Thanks for allowing me to introduce what’s left to do Jeff
That’s a very fair question, which requires a solid answer to be acceptable. The initial post of this thread is the first part of a series. I also blogged something about how to explain Matrix with e-mails, to make it easier to understand for people less familiar with the subject. In its conclusion I say
A post on how an organisation can keep its sovereignty in a decentralised and open network as Matrix will follow in the coming weeks.
That’s another very important aspect: Matrix is an open network, but it doesn’t mean we can do anything we want and expect it to work like a charm. The migration from Element’s to GNOME’s infrastructure is one of the steps of a broader plan. We need to think it through first, and to set-up a set of rules to enforce our strategy. My mind is pretty clear on that point, but rather than throwing ideas as I’m sipping my first coffee of the morning, I’d rather wait for a detailed blog post to explain it all in depth.

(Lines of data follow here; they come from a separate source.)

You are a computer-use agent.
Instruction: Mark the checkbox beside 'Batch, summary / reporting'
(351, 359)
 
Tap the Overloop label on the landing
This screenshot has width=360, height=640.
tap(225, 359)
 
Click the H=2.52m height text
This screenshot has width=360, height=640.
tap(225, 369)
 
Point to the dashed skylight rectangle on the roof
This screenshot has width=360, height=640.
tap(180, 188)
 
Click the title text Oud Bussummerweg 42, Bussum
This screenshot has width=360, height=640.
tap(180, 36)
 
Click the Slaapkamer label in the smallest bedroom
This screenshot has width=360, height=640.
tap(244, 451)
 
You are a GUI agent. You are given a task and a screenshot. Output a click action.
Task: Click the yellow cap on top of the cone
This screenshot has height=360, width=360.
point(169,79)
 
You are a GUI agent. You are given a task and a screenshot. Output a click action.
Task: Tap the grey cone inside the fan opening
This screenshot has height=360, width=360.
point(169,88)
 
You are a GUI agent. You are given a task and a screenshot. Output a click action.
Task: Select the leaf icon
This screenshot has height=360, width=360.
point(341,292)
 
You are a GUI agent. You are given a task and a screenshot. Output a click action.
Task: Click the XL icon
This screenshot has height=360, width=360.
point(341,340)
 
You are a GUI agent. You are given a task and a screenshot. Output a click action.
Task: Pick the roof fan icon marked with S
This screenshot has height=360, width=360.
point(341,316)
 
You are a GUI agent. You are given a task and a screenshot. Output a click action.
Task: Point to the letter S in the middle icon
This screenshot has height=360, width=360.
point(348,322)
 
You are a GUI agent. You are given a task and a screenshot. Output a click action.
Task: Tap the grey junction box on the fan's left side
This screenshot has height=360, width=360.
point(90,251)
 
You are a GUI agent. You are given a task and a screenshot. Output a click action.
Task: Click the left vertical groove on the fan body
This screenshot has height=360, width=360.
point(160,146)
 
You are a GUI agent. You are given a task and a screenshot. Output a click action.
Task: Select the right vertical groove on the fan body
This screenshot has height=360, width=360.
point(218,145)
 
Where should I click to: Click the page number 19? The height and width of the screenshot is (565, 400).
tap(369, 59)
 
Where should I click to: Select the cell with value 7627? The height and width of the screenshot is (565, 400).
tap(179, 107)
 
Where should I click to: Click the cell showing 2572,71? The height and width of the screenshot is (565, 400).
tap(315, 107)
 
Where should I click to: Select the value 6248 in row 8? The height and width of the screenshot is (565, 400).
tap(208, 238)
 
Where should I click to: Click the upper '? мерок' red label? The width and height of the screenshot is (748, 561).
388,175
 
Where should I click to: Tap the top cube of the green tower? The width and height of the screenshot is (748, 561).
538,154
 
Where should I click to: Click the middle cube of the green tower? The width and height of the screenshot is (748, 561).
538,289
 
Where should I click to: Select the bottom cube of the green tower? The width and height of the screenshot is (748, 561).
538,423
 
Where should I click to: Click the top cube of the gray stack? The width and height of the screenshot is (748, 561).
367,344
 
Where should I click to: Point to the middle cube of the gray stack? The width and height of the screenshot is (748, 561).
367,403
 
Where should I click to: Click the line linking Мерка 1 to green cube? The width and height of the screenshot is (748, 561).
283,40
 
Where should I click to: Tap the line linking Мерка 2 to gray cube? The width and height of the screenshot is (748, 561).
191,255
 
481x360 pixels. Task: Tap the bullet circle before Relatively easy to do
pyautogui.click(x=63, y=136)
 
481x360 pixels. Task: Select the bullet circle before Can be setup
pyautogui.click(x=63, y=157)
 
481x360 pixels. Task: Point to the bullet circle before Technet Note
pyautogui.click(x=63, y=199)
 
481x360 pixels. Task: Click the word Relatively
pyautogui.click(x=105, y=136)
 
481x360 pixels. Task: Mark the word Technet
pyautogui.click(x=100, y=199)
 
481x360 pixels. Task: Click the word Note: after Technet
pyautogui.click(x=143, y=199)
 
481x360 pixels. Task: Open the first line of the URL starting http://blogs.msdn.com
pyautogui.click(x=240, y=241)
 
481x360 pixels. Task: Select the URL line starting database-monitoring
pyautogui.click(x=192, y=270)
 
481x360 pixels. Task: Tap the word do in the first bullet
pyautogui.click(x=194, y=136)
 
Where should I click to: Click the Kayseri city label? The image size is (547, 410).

Then comes the last part, the one you mention: we have a Matrix instance in a given state, we will have a target, we need a transition plan to reach that target. By a happy coincidence, @averi is re-working our identities management system. Most of the steps on the Matrix side are clear to me, but instead of throwing ideas in a mess I would rather wait for our identities management system to be advanced enough to finish up and formalise the transition plan.
Matrix has pretty solid, battle-tested defence mechanisms now. The Matrix.org instance has more than 100k Monthly Active Users (MAU) and of course has triggered spammers’ interest. The most immediate defence mechanism is against individual troublemakers: a moderator in a room can kick/ban a user from a room, and redact their messages so they are removed from the timeline.
More sophisticated attacks can happen, for example when a spammer has automated the spamming in several rooms. That’s where the hammer of Matrix justice comes to play. To keep things short, it creates a room in which a moderation team can send commands to a bot to ask it to kick/ban a user and redact their messages for all the rooms under its protection. Just a note: it doesn’t make sense in the Matrix universe to talk about “rooms belonging to a server”. What makes more sense is to talk about “rooms we control”: that’s why the moderation by mjolnir is opt-in. When people create a room and want to be protected by mjolnir, they need to grant it the administrator privileges to be placed under its protection.
Finally, for the more extreme cases there are two last resort mechanisms: putting an obviously maliciously crafted instance on a denylist, and for the most extreme cases shadow banning them.
That’s where things get really good: with the proper authorizations on the IRC side it is possible to kick and ban users from the Matrix side! For more sophisticated defence such as changing the modes of a channel, manual work has to be done on IRC. We’re still working with GIMPnet administrators to upgrade the network, and we’ll be able to retrieve proper rights to do it.